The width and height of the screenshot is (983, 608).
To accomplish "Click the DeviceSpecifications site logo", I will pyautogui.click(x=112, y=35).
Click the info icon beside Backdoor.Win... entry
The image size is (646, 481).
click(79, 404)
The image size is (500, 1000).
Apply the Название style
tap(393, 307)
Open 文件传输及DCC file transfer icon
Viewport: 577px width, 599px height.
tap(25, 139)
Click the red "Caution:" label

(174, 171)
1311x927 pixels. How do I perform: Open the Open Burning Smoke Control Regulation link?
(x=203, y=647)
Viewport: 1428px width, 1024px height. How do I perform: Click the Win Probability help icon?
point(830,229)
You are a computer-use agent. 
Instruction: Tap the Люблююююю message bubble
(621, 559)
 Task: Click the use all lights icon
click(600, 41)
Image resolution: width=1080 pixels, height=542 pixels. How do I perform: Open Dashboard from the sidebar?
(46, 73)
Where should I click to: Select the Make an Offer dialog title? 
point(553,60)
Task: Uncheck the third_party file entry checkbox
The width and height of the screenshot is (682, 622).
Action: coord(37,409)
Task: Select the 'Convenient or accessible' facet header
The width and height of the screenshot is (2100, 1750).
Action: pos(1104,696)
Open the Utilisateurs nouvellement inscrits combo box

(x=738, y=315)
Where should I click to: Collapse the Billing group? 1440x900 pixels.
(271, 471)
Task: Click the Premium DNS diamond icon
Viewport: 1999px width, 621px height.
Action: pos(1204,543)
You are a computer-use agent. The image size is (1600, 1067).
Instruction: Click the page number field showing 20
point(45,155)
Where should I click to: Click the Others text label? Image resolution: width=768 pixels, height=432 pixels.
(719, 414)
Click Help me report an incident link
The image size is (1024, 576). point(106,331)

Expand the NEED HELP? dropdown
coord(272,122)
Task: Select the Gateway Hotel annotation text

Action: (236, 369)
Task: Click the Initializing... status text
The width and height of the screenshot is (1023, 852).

*-*-*

● WHAT YOU ARE ASKED TO DO
Spot the lines above that mention "computer" and copy them.

● ANSWER BOX
You are a computer-use agent. 
You are a computer-use agent. The image size is (1600, 1067).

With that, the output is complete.